### Extract to read
++++++++++++++++++++

Building familial risk into prostate cancer testing decisions
Posted Mar 13 2011 12:00am
The PCPT prostate cancer risk calculator is a widely used tool designed to help men and their doctors assess whether they should have a prostate biopsy based on the patient’s age, PSA level, and supplementary data. The calculator asks about family history of prostate cancer in one simple question requiring only a Yes/No answer.
However, we are beginning to know a lot more about exactly how family history of prostate cancer really affects risk for other members of a specific family, and this topic has been reviewed in a recent article by Madersbacher et al. The article raises the question of whether we need to make greater effort to build familial risk factors into calculators like the PCPT prostate cancer risk calculator with a greater degree of sophistication.
Overall, a family history of prostate cancer increases risk for prostate cancer by about 2.5 to 4.0 times for a specific, previously untested individual. However, Madersbacher et al. make a number of more specific points in their article:
Between 5 and 10 percent of all prostate cancers appear to be associated with dominantly inherited genetic susceptibility.

++++++++++++++++++++

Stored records

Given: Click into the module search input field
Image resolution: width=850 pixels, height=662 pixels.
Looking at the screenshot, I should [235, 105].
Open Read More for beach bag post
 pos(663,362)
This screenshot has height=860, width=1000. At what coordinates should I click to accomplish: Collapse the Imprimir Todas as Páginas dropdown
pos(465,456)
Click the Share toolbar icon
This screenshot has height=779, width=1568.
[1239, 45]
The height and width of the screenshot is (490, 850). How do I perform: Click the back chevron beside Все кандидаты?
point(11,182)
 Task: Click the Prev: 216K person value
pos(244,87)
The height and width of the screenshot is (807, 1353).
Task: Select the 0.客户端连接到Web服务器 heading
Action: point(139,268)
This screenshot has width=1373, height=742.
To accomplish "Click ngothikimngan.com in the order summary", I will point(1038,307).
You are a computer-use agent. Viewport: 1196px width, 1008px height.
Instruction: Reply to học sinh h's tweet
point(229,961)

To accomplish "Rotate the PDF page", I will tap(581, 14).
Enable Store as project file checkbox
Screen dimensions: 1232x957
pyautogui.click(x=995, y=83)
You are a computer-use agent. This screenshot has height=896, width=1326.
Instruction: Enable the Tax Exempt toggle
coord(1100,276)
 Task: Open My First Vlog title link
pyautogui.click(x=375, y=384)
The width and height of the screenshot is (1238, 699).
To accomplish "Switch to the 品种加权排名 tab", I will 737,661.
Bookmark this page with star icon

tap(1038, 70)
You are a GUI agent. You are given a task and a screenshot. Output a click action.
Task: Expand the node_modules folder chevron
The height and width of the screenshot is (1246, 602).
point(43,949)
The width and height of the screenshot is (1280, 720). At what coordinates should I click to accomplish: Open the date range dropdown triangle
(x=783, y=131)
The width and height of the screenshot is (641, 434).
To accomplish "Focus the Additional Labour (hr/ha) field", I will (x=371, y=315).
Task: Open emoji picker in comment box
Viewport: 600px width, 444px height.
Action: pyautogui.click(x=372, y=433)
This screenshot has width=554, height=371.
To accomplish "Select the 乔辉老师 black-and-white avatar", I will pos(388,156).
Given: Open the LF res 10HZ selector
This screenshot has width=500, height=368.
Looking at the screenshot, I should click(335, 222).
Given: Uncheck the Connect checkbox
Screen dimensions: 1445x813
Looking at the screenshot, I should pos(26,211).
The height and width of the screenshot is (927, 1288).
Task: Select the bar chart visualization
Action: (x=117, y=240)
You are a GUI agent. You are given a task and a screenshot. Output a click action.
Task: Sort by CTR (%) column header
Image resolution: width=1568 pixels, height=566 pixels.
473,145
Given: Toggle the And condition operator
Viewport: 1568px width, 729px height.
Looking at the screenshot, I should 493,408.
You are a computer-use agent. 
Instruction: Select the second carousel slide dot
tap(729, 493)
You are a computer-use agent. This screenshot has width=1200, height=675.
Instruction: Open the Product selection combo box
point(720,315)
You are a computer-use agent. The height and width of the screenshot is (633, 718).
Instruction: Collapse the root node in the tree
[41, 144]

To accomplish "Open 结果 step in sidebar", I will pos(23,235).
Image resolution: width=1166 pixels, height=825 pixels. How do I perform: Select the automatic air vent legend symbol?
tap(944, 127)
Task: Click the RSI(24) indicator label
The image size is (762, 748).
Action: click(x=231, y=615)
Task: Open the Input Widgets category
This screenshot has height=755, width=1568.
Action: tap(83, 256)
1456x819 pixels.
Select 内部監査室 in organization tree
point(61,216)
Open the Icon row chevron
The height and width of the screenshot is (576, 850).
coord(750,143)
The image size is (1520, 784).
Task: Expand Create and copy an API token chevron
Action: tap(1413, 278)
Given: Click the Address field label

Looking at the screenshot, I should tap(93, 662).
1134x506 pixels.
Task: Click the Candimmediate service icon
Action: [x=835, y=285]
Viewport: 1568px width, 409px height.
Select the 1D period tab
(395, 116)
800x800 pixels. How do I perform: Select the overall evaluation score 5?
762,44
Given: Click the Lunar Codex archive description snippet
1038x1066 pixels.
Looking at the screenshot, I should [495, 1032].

++++++++++++++++++++

Copy the passage of the prostate cancer risk article word for word, starting at "Building familial risk" and ending at "degree of sophistication.".

Building familial risk into prostate cancer testing decisions
Posted Mar 13 2011 12:00am
The PCPT prostate cancer risk calculator is a widely used tool designed to help men and their doctors assess whether they should have a prostate biopsy based on the patient’s age, PSA level, and supplementary data. The calculator asks about family history of prostate cancer in one simple question requiring only a Yes/No answer.
However, we are beginning to know a lot more about exactly how family history of prostate cancer really affects risk for other members of a specific family, and this topic has been reviewed in a recent article by Madersbacher et al. The article raises the question of whether we need to make greater effort to build familial risk factors into calculators like the PCPT prostate cancer risk calculator with a greater degree of sophistication.